Menschen meinen heute immer wieder gern, der alten, krisenbefallenen Geschichte, dem ständigen Überlebenskampf entkommen und in einem wirklich aufgeklärten und freien Zeitalter angekommen zu sein. Wir sprechen davon, in der besten aller Zeiten zu leben, wenngleich viele Menschen durchaus zugeben, dass sie nicht vollkommen perfekt ist. Aber wenn wir näher und tiefer in die Vergangenheit schauen, müssen wir erkennen, dass viele Sorgen und Probleme gleich geblieben sind. Die menschlichen Begierden, die maßlose Lebensweise, das sind zivilisatorische Ereignisse, die die Menschheit von Anbeginn begleiten. Ebenso alt ist die historische Erklärung dieser Lebensweise: der notwendige Kampf ums nackte Überleben.
Hindernisse in Form von Gefahren gab es in der Menschheitsgeschichte fortlaufend. Prometheus ist ein Sinnbild für die Notwendigkeit, Hindernisse und Gefahren zu überwinden, um Fortschritt zu erlangen. Er stahl den Göttern das Feuer und brachte es den Menschen, die so ihre Kultur- und Fortschrittsgeschichte beginnen konnten. Prometheus ist eine der fiktiven Gestalten der griechischen Mythologie und damit ein Konstrukt in der Selbstbewusstwerdung der Menschen, die selbst die Ungeheuerlichkeit des Diebstahls von Kräften der Natur für die Menschen in einer Erzählung fassen, die seither in vielerlei Variationen wiederkehrt. Das Feuer brachte den Menschen nicht nur Wärme, Sicherheit und technologischen Fortschritt, sondern auch Brand und Vernichtung. Im Mythos wurde Prometheus von den Göttern bestraft, aber die Menschen wollen sich in der realen Geschichte vor allem durch weiteren Fortschritt belohnen.

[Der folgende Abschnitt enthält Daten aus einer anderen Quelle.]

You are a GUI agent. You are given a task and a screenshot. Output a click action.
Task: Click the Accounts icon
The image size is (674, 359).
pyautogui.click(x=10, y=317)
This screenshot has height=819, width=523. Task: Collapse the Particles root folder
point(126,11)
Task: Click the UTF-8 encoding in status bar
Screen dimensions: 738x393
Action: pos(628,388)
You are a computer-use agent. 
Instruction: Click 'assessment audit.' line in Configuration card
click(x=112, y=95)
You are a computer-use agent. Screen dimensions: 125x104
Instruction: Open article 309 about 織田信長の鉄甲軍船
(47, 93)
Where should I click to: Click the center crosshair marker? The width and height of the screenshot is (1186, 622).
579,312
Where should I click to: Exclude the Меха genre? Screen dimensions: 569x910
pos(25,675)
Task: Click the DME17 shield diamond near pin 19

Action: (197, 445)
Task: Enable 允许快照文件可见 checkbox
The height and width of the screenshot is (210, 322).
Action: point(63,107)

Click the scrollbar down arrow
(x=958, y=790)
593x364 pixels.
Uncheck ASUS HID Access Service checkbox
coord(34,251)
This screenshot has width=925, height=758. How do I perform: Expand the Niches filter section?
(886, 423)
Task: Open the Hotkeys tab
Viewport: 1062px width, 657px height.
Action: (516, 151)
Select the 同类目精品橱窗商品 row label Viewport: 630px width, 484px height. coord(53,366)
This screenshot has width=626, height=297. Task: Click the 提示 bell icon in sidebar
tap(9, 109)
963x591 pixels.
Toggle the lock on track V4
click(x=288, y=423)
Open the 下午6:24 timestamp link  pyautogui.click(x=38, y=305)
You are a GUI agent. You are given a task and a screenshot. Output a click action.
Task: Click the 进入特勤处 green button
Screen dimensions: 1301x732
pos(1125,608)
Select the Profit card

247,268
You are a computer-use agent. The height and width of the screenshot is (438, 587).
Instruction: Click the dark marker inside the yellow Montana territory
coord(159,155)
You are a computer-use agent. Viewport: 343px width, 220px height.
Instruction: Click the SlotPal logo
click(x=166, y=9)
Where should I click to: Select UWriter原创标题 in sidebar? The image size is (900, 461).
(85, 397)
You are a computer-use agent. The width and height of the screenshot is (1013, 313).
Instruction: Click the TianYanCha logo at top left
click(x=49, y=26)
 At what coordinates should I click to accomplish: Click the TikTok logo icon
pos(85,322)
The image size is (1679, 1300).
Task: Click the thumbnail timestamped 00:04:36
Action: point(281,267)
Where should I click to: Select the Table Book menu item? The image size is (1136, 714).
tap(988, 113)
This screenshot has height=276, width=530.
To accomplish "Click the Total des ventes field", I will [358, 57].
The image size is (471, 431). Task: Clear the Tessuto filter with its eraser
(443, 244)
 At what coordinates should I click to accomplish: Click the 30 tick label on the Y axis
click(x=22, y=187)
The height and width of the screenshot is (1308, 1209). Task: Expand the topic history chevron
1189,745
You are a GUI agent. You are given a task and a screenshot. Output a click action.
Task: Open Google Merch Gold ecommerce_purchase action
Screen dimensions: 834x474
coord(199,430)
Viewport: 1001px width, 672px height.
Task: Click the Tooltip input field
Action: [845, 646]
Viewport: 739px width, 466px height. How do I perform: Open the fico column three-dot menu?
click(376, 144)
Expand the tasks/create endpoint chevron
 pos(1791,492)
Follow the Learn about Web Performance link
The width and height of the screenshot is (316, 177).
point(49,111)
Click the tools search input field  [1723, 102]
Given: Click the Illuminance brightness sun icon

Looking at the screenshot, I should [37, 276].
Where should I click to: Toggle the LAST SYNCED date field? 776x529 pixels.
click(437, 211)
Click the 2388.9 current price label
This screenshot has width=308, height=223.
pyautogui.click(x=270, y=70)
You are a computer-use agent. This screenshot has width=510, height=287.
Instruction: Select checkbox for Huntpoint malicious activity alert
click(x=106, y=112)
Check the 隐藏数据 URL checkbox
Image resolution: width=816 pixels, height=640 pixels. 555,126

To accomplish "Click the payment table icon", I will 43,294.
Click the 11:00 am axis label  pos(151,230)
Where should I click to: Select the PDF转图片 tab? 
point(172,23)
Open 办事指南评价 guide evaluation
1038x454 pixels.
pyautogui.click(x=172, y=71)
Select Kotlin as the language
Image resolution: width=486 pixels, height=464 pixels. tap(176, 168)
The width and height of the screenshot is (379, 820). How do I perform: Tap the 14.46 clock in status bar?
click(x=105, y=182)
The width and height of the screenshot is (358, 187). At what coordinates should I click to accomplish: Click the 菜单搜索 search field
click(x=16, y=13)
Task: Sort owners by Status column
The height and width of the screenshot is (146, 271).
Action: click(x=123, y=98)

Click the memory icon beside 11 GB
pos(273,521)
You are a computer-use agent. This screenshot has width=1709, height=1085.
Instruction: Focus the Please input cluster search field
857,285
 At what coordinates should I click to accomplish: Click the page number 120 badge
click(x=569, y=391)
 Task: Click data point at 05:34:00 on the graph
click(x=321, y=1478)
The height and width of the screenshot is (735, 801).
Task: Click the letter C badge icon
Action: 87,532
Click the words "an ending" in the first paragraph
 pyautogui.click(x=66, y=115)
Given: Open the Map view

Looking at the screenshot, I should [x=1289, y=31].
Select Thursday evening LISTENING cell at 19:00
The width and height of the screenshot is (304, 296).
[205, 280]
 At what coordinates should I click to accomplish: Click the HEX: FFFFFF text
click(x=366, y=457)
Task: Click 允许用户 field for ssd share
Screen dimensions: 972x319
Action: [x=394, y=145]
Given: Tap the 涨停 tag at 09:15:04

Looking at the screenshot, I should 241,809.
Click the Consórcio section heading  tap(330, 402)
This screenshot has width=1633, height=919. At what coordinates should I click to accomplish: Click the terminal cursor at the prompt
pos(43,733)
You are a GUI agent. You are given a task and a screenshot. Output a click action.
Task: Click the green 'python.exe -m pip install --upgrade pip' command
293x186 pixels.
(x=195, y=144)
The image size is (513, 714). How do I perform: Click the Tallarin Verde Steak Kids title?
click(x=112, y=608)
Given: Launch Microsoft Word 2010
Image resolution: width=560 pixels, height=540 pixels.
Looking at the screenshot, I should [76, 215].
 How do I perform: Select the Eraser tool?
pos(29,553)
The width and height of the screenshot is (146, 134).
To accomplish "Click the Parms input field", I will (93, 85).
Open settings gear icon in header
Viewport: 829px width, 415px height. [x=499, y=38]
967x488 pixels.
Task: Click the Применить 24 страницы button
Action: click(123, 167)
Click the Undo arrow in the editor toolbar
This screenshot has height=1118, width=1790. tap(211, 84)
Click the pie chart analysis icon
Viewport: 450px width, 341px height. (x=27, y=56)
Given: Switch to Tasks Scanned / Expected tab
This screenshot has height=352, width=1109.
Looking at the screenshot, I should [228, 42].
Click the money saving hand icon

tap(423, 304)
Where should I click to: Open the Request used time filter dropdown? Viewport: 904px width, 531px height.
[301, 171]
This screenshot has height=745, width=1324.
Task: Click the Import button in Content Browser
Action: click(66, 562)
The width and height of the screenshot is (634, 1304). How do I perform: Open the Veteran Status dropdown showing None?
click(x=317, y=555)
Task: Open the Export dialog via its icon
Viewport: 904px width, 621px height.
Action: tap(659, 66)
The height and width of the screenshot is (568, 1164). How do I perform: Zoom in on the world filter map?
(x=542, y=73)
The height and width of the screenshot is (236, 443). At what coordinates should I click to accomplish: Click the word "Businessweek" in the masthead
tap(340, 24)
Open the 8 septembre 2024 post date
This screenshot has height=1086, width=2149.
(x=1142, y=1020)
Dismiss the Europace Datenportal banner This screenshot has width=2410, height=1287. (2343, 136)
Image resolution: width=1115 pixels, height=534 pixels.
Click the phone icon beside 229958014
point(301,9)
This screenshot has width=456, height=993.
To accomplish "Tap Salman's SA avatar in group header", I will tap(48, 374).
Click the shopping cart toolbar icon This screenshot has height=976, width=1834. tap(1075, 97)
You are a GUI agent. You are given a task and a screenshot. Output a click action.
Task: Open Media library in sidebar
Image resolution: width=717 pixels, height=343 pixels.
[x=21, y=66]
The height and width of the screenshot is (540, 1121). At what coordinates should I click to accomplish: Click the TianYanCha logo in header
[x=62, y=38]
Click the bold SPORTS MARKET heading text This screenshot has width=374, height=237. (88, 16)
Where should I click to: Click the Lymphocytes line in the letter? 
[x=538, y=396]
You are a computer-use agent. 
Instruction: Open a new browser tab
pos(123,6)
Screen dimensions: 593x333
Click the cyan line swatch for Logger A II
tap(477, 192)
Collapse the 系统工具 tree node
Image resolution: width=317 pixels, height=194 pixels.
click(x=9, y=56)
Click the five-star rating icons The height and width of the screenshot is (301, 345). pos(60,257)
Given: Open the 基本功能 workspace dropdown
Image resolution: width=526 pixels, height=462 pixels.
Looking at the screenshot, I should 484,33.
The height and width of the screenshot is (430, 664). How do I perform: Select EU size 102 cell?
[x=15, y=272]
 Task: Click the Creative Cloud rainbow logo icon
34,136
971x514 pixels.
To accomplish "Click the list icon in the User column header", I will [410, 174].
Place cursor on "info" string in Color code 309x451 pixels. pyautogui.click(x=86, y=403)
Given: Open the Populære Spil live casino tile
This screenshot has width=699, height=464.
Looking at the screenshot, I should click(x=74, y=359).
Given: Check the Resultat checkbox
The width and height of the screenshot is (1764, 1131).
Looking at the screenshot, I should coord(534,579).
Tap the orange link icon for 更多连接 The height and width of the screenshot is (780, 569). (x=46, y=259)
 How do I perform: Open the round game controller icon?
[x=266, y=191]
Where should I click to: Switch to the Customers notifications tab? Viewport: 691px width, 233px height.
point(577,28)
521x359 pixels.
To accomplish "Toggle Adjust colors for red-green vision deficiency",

So sehr der Mensch im Laufe seiner Geschichte auch ein Kulturwesen geworden ist, so ist er dennoch wie alle biologischen Wesen angetrieben von Überlebensinstinkten, die er in Konkurrenz mit anderen Lebewesen ausübt. Mauch (2019, 7) nennt den Wettbewerb der Arten auf der Erde ein allgemeines Organisationsprinzip des Lebens, das es dem Menschen aufgrund seiner besonderen Ausstattung erlaubt hat, sich stark zu vermehren und auszubreiten, sich maßlos zu verhalten. So hat der Mensch sich im Überlebenskampf sogar selbst zum Gegner gemacht und sich und der Umwelt in seinem Eroberungskampf keineswegs nur Erfolge gebracht, sondern, wie Haber (2007, 359) feststellt, sogar ökologische Fallen errichtet, die sich als gefährlich für seine weitere Evolution erweisen. Was sind solche Fallen?
Haber sieht mehrere Fallen, die der Mensch allein in Sorge um seine Bedürfnisse erzeugt hat. Die Kontrolle des Feuers und die Nutzung von Brennstoffen, die Herstellung von Lebensmitteln und anderen biologischen Substanzen, die Nutzung von Metallen und anderen Materialien in verschiedenen Anwendungen, einen technisch orientierten und städtisch ausgerichteten Lebensstil, eine ökonomisch und sozial regulierte Gesellschaftsorganisation gehören dazu (ebd., 359 ff.). All diese Wege können für den Menschen fortschrittlich sein, weil sie den Wohlstand erhöhen und die Überlebenssorgen besser einschätzen und begrenzen lassen. Aber sie sind zugleich auch Fallen in der Ökologie, ich nenne sie Nachhaltigkeitsfallen, weil sie das Potential haben, Grenzen des Wachstums zu überschreiten, sofern sie Schädigungen für alles Leben auf der Erde erzeugen.